Document extract.
— begin —

Review: Tradition Mixed With Comfort in Hsiao-Ching Chou’s ‘Chinese Soul Food’

Confession time: My folks aren’t great cooks. Growing up, they were working professionals who had little interest in kitchen tinkering. There was no trickle-down culinary wisdom waiting for me. I learned how to prepare Chinese food the other  old-fashioned way: I read a cookbook.

These days, cookbooks are less like recipes clipped out of check-out aisle magazines and share more with prestige coffee-table tomes. They now represent histories and communities, lifestyles and life stories. As I soon realized, more and more are being penned by second-generation Asian Americans like me. They’re windows into an evolving Asian American food culture, a way to teach us about ourselves through the medium of food.

Hsiao-Ching Chou’s “Chinese Soul Food” speaks to that spirit, as her 80-plus recipes highlight “Chinese food for the soul,” i.e. traditional dishes she considers part of the American comfort food corpus. That includes everything from soup dumplings to kung pao chicken, mapo tofu to long life noodles. She doesn’t define what qualifies as comfort food but I assume familiarity is key, as is emotional connection. I’m familiar with Chef Boyardee spaghetti — latch-key kids know the deal — but that’s not comforting to me like a bowl of spicy beef noodle soup can be.

— end —

Given information.
— begin —

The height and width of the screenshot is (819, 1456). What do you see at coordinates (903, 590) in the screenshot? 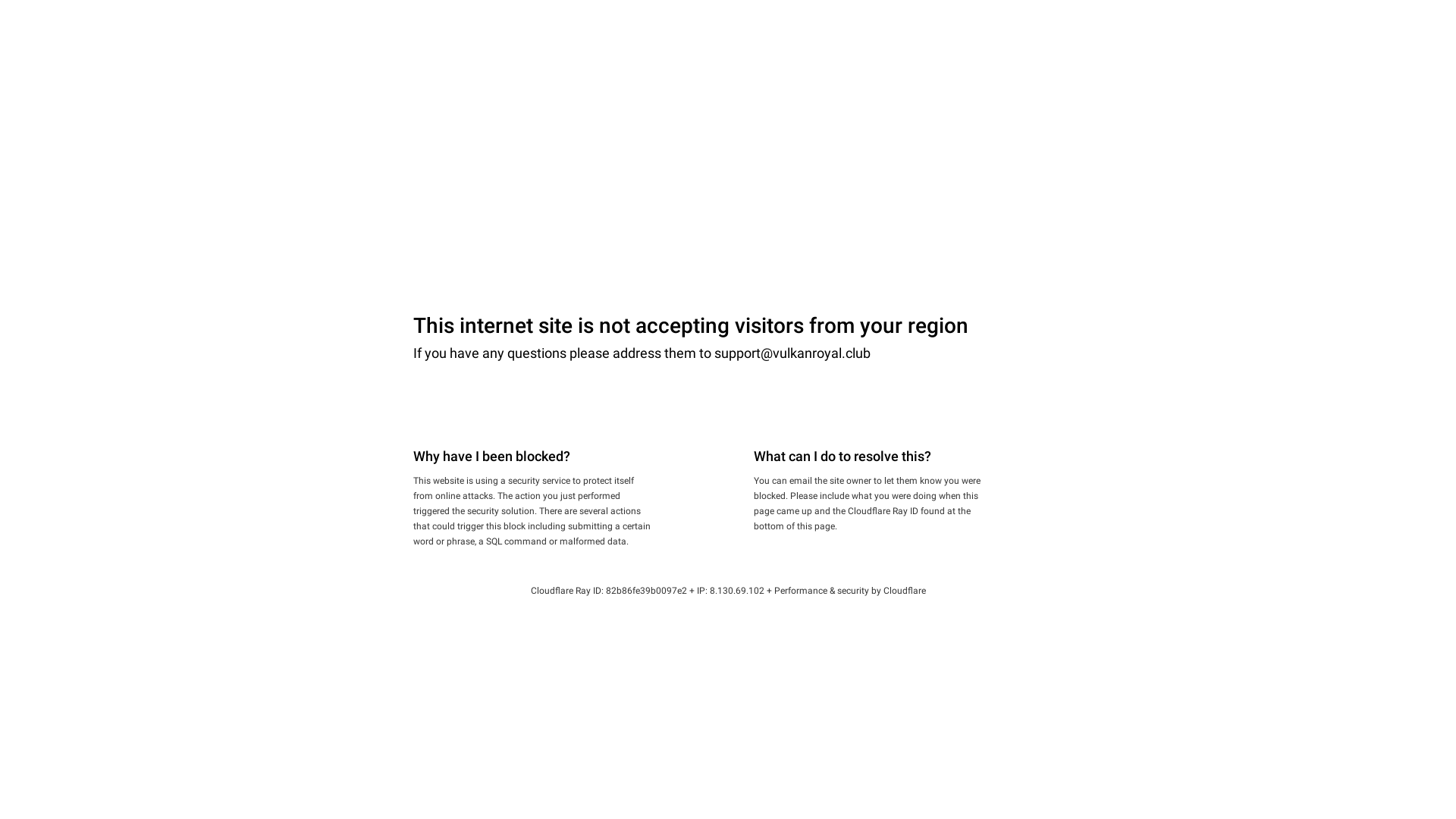
I see `'Cloudflare'` at bounding box center [903, 590].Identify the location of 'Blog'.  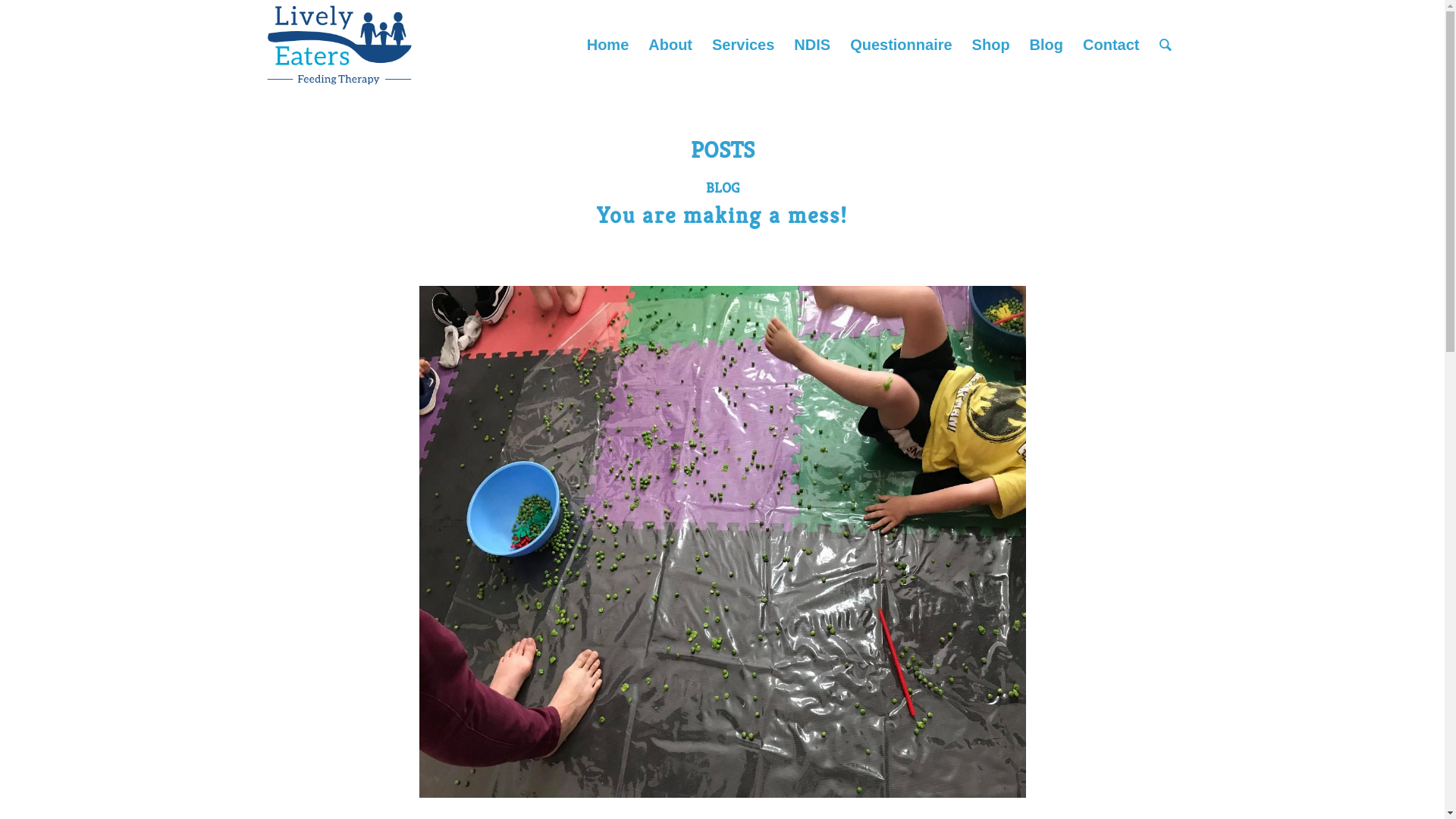
(1046, 43).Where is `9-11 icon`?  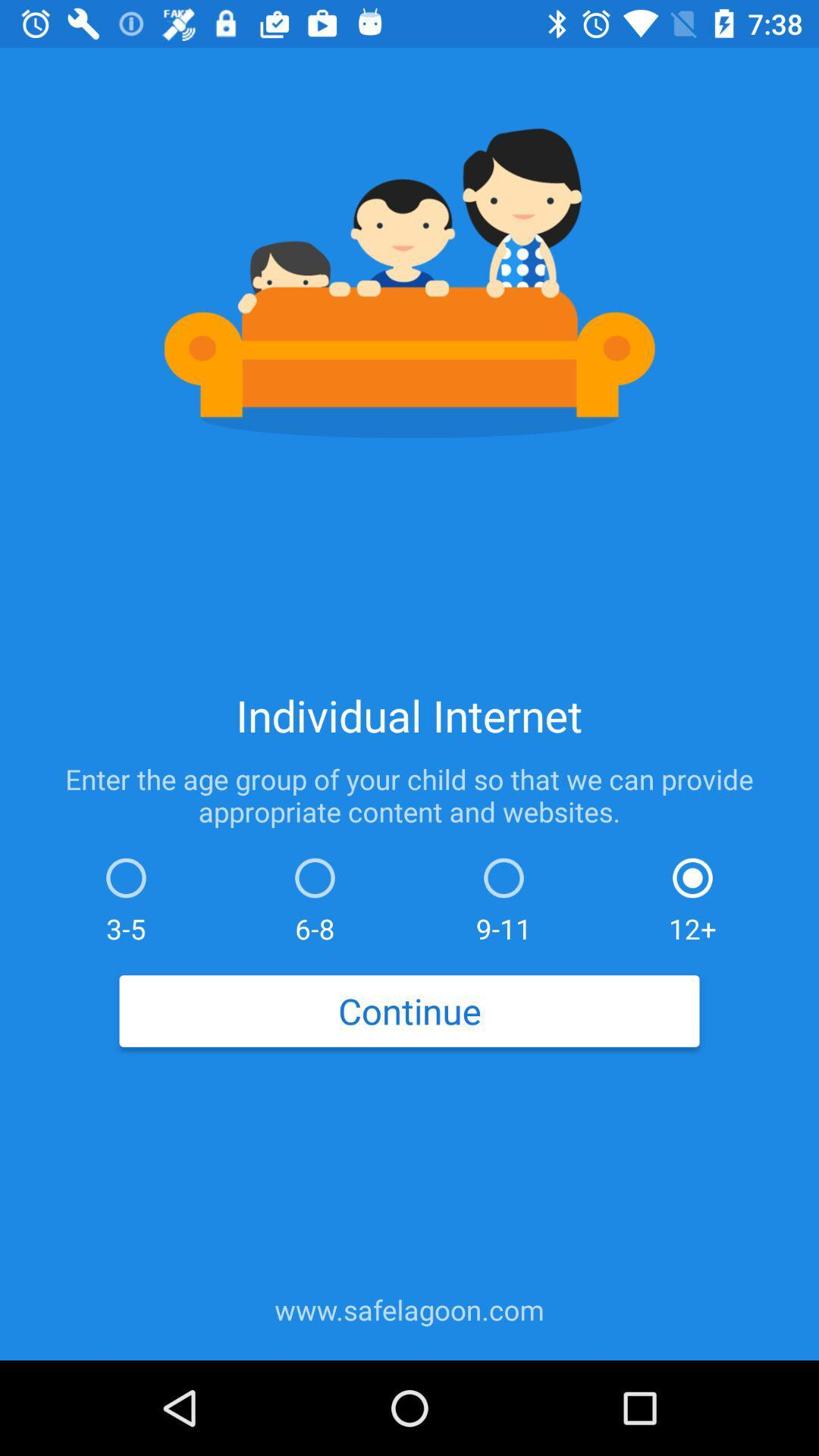
9-11 icon is located at coordinates (504, 896).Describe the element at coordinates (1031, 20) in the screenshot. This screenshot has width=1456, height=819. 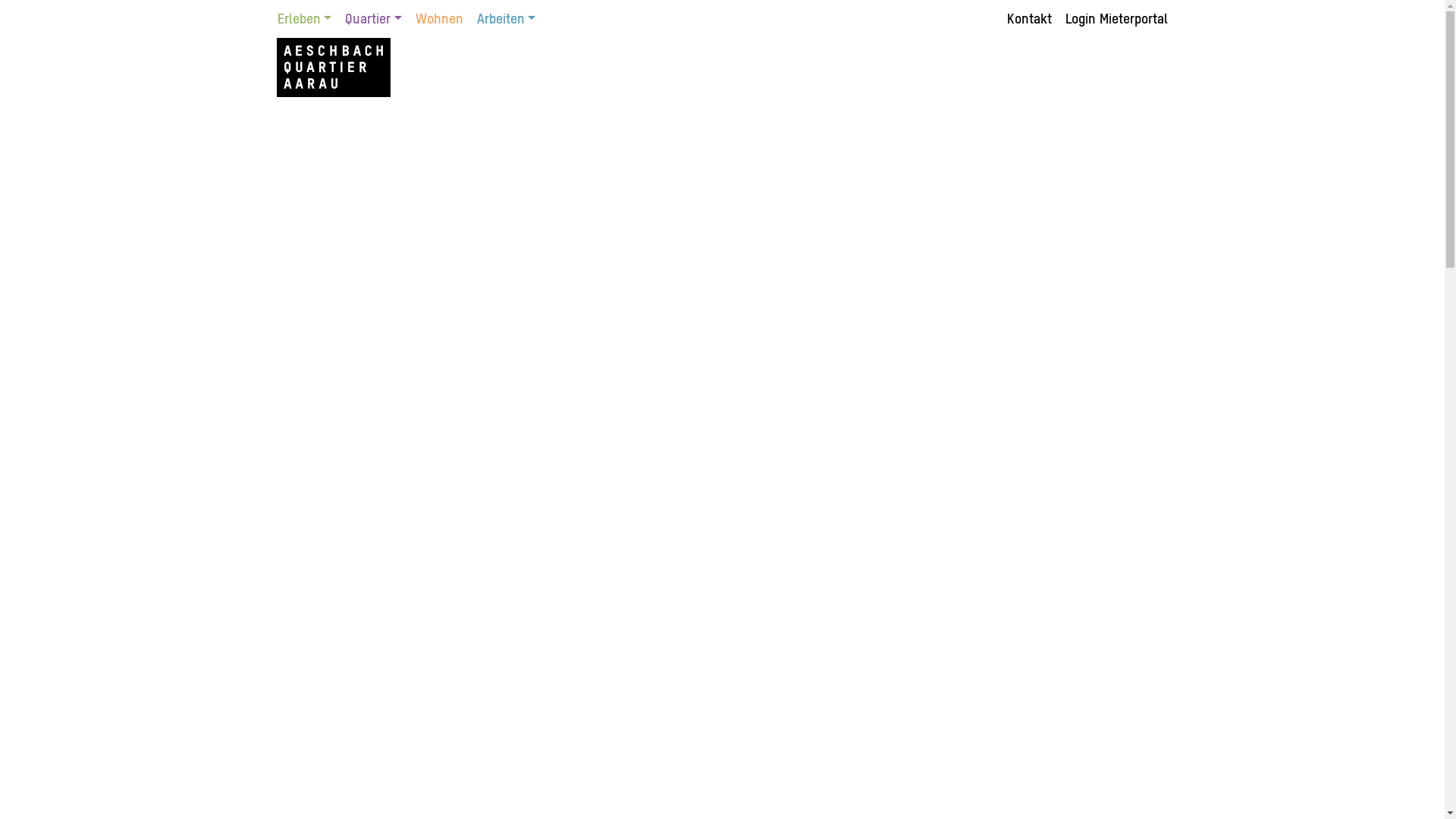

— end —

Problems and tasks.
1: According to the review, how many recipes does "Chinese Soul Food" contain?
2: List the dishes that the review says "Chinese Soul Food" includes.
3: Rewrite the part of the review that begins at the words "Confession time: My" and stops after "medium of food.", putting "art books" in place of "coffee-table tomes".
Answer from the review alone.

Written responses.
1: More than 80 recipes.

2:
- Soup dumplings
- Kung pao chicken
- Mapo tofu
- Long life noodles

3:
Confession time: My folks aren’t great cooks. Growing up, they were working professionals who had little interest in kitchen tinkering. There was no trickle-down culinary wisdom waiting for me. I learned how to prepare Chinese food the other  old-fashioned way: I read a cookbook.

These days, cookbooks are less like recipes clipped out of check-out aisle magazines and share more with prestige art books. They now represent histories and communities, lifestyles and life stories. As I soon realized, more and more are being penned by second-generation Asian Americans like me. They’re windows into an evolving Asian American food culture, a way to teach us about ourselves through the medium of food.